10

I'm seeking advice about design of my code.

Introduction

I have several classes, each represents one file type, eg: MediaImageFile, MediaAudioFile and generic (and also base class) MediaGenericFile.

Each file have two variants: Master and Version, so I created these classes to define theirs specific behaviour. EDIT: Version represents resized/cropped/trimmed/etc variant of Master file. It's used mainly for previews.

EDIT: The reason, why I want to do it dynamically is that this app should be reusable (it's Django-app) and therefore it should be easy to implement other MediaGenericFile subclass without modifying original code.

What I want to do

  1. First of all, user should be able to register own MediaGenericFile subclasses without affecting original code.

  2. Whether file is version or master is easily (one regexp) recognizable from filename.

    /path/to/master.jpg                   -- master
    /path/to/.versions/master_version.jpg -- version
    
  3. Master/Version classes use some methods/properties of MediaGenericFile, like filename (you need to know filename to generate new version).
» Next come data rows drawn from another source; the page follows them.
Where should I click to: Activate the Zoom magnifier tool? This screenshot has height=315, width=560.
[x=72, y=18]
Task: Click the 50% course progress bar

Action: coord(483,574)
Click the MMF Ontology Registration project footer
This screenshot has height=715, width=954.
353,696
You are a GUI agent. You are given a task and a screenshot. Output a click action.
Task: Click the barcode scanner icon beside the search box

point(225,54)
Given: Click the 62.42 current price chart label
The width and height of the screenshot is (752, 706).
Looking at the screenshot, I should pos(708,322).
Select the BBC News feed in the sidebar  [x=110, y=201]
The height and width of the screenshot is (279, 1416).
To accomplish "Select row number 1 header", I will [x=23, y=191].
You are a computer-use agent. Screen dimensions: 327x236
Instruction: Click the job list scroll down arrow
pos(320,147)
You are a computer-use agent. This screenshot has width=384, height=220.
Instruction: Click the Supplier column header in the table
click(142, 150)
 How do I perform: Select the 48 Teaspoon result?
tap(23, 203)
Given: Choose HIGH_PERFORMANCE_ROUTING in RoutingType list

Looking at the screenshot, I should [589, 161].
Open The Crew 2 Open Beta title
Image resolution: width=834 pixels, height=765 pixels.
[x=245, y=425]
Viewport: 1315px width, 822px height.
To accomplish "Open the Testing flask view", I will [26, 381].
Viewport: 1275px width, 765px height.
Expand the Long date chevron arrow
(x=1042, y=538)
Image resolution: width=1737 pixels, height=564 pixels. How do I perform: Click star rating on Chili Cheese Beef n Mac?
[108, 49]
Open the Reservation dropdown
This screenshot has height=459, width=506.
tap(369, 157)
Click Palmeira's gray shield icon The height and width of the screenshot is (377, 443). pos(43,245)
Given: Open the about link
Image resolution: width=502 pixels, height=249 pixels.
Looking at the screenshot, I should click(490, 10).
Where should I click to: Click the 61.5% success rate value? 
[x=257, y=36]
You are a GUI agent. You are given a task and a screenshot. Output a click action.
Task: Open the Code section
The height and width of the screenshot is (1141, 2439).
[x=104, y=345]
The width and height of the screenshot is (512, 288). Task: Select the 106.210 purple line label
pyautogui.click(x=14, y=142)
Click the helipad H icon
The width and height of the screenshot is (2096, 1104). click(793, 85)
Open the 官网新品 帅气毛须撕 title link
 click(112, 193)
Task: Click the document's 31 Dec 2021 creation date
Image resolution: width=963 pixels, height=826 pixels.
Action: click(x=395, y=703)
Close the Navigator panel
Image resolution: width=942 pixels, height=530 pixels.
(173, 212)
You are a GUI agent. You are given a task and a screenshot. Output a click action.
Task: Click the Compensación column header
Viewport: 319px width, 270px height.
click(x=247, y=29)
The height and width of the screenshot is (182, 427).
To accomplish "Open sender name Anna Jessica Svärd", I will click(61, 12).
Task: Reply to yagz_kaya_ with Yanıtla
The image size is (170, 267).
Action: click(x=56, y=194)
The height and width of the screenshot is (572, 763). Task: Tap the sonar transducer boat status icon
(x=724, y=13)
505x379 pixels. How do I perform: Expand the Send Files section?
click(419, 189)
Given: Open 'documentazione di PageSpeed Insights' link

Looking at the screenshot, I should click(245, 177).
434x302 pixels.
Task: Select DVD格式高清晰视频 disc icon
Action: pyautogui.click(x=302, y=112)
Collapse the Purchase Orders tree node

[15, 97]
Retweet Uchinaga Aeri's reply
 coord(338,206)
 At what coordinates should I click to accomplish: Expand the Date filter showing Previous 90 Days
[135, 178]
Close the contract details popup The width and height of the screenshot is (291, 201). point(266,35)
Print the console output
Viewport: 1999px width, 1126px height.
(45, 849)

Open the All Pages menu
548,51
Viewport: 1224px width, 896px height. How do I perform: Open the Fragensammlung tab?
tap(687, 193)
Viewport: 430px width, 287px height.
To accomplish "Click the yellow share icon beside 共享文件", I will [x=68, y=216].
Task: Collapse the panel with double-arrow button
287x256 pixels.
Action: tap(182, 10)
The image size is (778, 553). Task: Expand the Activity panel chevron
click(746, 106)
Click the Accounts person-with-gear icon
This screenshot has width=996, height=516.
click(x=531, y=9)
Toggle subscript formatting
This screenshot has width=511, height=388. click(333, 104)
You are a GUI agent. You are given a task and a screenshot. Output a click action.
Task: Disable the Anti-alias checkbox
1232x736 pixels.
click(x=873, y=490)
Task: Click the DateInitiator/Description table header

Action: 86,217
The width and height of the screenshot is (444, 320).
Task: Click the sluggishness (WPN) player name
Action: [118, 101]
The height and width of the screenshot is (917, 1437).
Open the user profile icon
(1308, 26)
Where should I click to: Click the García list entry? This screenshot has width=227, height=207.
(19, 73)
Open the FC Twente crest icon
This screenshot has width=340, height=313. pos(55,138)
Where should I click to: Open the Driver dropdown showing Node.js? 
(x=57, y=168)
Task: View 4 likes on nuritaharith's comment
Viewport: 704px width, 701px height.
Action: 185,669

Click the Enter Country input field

  4. MediaGenericFile extends LazyFile, which is just lazy File object.

Now I need to put it together…

Used design

Before I start coding 'versions' feature, I had factory class MediaFile, which returns appropriate file type class according to extension:

>>> MediaFile('path/to/image.jpg')
<<< <MediaImageFile 'path/to/image.jpg'>

Classes Master and Version define new methods which use methods and attributes of MediaGenericFile and etc.

Approach 1

One approach is create dynamically new type, which inherits Master (or Version) and MediaGenericFile (or subclass).

class MediaFile(object):
    def __new__(cls, *args, **kwargs):
        ...  # decision about klass
        if version:
            bases = (Version, klass)
            class_name = '{0}Version'.format(klass.__name__)
        else:
            bases = (Master, klass)
            class_name = '{0}Master'.format(klass.__name__)

        new_class = type(class_name, bases, {})
        ...
        return new_class(*args, **kwargs)

Approach 2

Second approach is create method 'contribute_to_instance' in Master/Version and call it after creating new_class, but that's more tricky than I thought:

classs Master(object):
    @classmethod
    def contribute_to_instance(cls, instance):
        methods = (...)
        for m in methods:
            setattr(instance, m, types.MethodType(getattr(cls, m), instance))

class MediaFile(object):
    def __new__(*args, **kwargs):
        ...  # decision about new_class
        obj = new_class(*args, **kwargs)
        if version:
            version_class = Version
        else:
            version_class = Master

        version_class.contribute_to_instance(obj)
        ...
        return obj

However, this doesn't work. There are still problems with calling Master/Version's methods.

Questions

What would be good way to implement this multiple inheritance?

How is this problem called? :) I was trying to find some solutions, but I simply don't know how to name this problem.

Thanks in advance!

Note to answers

ad larsmans

Comparison and instance check wouldn't be problem for my case, because:

  1. Comparisons are redefined anyway

    class MediaGenericFile(object):
        def __eq__(self, other):
            return self.name == other.name
    
  2. I never need to check isinstance(MediaGenericFileVersion, instance). I'm using isinstance(MediaGenericFile, instance) and isinstance(Version, instance) and both works as expected.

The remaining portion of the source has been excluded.